# What the task requires
Set down, please, without alteration, the lines of the entries below from the first through the one containing "399x888 pixels.".
Top of Records provided
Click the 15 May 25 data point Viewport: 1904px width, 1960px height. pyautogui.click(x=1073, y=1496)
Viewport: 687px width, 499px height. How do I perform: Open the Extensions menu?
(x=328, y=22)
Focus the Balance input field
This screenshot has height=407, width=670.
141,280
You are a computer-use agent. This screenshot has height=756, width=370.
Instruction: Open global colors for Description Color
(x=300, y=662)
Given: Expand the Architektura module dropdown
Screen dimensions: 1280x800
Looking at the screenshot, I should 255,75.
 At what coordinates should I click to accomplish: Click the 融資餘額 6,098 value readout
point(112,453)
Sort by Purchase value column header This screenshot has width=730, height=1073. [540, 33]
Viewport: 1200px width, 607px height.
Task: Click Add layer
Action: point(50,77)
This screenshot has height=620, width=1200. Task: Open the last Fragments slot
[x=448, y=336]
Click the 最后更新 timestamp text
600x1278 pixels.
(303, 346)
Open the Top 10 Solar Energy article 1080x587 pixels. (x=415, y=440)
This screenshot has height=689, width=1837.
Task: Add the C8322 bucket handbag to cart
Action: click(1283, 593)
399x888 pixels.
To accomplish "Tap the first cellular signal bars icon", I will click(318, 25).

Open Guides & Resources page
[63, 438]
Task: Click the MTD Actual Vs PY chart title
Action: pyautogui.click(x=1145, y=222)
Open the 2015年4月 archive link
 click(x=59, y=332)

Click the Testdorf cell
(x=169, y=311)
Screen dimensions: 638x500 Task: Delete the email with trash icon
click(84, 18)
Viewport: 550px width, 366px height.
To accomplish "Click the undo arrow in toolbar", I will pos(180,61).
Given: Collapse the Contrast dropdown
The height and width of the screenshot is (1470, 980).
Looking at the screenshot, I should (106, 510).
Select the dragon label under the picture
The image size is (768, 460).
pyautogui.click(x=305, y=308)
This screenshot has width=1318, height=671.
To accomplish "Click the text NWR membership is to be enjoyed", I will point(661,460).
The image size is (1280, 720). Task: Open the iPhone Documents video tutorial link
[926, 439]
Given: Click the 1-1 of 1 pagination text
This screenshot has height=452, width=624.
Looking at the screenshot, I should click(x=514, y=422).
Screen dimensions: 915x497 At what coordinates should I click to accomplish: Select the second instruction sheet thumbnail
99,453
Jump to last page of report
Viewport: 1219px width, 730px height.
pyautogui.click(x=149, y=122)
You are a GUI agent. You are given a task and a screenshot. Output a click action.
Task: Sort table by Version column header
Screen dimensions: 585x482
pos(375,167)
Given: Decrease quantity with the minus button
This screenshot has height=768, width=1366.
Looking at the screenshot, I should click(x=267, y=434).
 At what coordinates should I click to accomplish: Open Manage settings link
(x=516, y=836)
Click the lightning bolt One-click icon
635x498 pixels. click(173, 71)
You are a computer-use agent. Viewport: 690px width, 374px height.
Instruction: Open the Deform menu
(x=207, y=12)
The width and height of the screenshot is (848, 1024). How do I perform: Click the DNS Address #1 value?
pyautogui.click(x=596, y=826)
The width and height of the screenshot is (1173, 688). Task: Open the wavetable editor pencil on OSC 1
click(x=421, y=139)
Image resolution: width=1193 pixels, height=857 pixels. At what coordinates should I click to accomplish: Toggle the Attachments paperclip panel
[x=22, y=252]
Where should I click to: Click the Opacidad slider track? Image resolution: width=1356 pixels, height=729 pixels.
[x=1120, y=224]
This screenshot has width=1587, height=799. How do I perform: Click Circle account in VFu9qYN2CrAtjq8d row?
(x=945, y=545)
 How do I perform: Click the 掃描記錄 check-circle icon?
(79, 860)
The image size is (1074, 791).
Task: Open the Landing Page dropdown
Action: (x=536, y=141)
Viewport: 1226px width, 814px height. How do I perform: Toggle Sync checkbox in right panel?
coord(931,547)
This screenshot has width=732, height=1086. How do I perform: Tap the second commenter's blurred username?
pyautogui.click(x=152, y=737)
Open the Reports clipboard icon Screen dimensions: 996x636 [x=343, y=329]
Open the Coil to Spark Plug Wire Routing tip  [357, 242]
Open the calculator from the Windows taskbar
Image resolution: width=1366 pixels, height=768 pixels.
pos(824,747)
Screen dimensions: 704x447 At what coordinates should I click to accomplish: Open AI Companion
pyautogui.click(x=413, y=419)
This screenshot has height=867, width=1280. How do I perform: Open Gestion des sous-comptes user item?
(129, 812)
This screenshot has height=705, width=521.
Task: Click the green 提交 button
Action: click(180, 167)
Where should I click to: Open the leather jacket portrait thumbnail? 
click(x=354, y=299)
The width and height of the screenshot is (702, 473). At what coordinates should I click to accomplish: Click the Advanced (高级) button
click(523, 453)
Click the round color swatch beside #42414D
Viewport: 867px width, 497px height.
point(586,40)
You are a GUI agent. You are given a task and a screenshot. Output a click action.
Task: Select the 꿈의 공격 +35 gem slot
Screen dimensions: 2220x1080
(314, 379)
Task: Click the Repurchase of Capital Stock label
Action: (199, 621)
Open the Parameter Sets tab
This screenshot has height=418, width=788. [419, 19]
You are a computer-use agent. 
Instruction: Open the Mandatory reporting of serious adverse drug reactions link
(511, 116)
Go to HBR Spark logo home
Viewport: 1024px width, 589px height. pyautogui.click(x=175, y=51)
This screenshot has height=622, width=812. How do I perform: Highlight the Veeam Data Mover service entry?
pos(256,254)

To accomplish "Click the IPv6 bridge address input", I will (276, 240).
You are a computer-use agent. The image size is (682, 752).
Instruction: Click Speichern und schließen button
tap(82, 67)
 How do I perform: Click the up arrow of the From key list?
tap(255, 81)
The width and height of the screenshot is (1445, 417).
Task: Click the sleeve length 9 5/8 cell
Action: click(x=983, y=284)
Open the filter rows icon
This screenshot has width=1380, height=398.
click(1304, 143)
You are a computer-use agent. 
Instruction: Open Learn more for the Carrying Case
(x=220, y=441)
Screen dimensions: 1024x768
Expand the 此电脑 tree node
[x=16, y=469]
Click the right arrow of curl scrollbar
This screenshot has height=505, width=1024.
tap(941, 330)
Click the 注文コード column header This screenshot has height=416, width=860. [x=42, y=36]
Bottom of Records provided
# Answer area
Click the 15 May 25 data point Viewport: 1904px width, 1960px height. pyautogui.click(x=1073, y=1496)
Viewport: 687px width, 499px height. How do I perform: Open the Extensions menu?
(x=328, y=22)
Focus the Balance input field
This screenshot has height=407, width=670.
141,280
You are a computer-use agent. This screenshot has height=756, width=370.
Instruction: Open global colors for Description Color
(x=300, y=662)
Given: Expand the Architektura module dropdown
Screen dimensions: 1280x800
Looking at the screenshot, I should 255,75.
 At what coordinates should I click to accomplish: Click the 融資餘額 6,098 value readout
point(112,453)
Sort by Purchase value column header This screenshot has width=730, height=1073. [540, 33]
Viewport: 1200px width, 607px height.
Task: Click Add layer
Action: point(50,77)
This screenshot has height=620, width=1200. Task: Open the last Fragments slot
[x=448, y=336]
Click the 最后更新 timestamp text
600x1278 pixels.
(303, 346)
Open the Top 10 Solar Energy article 1080x587 pixels. (x=415, y=440)
This screenshot has height=689, width=1837.
Task: Add the C8322 bucket handbag to cart
Action: click(1283, 593)
399x888 pixels.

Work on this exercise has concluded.